Le Premier ministre, Rimtalba Jean Emmanuel OUÉDRAOGO, a lancé ce lundi 02 février 2026 la série d’évaluations consacrées à la mise en œuvre des contrats d’objectifs 2025 des membres du Gouvernement.
Cette première séance de l’exercice de redevabilité a porté sur le département de la Guerre et de la Défense patriotique, dirigé par le Ministre d’État, le Général de division Célestin SIMPORÉ.

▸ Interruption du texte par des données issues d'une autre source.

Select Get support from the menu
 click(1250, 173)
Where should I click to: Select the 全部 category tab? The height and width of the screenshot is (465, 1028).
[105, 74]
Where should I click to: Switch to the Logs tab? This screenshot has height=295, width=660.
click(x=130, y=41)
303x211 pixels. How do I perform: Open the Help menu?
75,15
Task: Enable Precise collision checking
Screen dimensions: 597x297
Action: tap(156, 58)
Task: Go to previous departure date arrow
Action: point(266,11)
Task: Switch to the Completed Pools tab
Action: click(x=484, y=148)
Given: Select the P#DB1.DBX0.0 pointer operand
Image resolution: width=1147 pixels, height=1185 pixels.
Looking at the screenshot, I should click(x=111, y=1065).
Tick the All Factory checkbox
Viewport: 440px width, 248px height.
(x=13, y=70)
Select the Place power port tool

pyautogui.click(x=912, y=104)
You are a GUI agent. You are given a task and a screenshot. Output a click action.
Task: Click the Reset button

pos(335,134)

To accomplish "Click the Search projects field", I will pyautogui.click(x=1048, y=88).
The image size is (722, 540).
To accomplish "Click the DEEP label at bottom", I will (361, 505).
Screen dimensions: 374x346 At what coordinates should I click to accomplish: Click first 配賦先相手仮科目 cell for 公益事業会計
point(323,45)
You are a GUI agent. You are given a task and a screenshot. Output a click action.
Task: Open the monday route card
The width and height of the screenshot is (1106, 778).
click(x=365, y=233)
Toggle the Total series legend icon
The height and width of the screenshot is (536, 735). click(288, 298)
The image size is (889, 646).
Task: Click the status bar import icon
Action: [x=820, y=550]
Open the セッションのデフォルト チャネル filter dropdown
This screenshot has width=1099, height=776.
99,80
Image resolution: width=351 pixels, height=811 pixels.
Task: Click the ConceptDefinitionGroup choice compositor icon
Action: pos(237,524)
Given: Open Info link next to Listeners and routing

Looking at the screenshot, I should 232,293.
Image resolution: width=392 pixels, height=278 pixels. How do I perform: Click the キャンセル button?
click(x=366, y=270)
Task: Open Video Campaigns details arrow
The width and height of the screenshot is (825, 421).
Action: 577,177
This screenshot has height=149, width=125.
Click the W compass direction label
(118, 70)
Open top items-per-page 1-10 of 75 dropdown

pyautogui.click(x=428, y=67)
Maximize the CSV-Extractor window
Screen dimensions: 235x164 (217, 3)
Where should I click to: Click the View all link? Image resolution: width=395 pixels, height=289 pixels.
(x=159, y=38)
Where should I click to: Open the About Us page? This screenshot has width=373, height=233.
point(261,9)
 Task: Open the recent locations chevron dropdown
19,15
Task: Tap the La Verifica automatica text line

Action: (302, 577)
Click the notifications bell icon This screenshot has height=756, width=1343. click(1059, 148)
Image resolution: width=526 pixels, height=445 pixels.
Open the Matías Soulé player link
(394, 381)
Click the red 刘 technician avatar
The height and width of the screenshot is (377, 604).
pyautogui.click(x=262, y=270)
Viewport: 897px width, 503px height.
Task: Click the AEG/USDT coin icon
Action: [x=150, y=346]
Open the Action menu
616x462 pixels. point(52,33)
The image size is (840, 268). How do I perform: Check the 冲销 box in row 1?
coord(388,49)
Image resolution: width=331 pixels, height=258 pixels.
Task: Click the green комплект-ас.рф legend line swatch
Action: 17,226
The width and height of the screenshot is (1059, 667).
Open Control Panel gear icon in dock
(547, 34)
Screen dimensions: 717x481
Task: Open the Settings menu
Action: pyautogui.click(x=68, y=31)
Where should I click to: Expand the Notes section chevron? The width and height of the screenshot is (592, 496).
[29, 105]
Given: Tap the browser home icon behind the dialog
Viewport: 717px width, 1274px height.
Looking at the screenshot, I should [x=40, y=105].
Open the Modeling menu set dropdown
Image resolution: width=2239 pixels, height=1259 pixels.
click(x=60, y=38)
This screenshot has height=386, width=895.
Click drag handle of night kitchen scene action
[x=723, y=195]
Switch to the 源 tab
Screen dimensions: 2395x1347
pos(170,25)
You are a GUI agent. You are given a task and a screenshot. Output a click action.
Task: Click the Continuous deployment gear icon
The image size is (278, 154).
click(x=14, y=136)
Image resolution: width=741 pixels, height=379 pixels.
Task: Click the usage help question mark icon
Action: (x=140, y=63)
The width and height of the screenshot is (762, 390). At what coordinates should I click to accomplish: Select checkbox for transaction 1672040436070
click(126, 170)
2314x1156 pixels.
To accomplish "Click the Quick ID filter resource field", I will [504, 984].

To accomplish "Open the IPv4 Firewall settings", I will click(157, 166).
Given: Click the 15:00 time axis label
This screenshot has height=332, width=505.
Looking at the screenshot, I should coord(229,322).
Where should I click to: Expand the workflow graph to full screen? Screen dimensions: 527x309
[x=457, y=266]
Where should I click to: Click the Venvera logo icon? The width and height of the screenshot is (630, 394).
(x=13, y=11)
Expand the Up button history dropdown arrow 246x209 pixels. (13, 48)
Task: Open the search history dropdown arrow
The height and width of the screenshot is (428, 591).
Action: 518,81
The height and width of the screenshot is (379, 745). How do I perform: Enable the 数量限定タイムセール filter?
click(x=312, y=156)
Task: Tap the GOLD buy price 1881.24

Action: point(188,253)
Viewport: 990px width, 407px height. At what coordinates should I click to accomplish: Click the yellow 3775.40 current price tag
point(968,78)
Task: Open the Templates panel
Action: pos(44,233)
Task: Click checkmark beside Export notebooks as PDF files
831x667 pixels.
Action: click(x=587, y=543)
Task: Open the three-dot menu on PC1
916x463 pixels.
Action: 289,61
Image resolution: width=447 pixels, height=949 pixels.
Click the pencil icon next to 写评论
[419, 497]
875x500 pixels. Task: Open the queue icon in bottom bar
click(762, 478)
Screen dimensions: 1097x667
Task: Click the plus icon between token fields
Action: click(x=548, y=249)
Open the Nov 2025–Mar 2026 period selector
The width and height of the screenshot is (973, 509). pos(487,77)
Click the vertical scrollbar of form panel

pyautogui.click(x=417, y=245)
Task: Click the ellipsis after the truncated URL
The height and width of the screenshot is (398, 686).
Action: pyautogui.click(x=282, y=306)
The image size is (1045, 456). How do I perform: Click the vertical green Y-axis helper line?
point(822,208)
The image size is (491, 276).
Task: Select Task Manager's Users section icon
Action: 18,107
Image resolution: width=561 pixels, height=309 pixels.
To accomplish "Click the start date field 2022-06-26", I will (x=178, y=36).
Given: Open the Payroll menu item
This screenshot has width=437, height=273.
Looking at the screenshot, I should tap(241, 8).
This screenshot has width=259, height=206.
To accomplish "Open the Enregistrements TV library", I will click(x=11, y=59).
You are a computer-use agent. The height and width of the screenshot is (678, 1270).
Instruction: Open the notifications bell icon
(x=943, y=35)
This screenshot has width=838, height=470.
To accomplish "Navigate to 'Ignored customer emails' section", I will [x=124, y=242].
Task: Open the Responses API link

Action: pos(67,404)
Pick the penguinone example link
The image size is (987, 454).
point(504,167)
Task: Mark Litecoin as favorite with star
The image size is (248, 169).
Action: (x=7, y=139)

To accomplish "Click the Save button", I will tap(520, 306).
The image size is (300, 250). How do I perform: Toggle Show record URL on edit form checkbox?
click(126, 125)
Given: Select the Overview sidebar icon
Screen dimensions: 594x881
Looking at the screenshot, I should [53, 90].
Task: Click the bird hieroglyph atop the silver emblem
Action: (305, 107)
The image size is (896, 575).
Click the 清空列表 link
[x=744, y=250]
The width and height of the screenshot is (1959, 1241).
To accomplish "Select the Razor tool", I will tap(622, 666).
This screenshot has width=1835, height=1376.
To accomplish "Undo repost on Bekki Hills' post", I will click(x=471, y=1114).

À l’issue des échanges, le ministère en charge de la défense nationale a enregistré un taux d’exécution physique de 92,32 %, traduisant une performance jugée globalement satisfaisante au regard des engagements pris pour l’année 2025.
Ce niveau de réalisation est le fruit de la conduite d’environ une trentaine d’actions majeures, principalement orientées vers le renforcement des capacités opérationnelles des forces combattantes, la reconquête et la sécurisation du territoire, la stabilisation des zones libérées, le retour progressif des populations déplacées, ainsi que la prise en charge psychologique et psychosociale des forces engagées.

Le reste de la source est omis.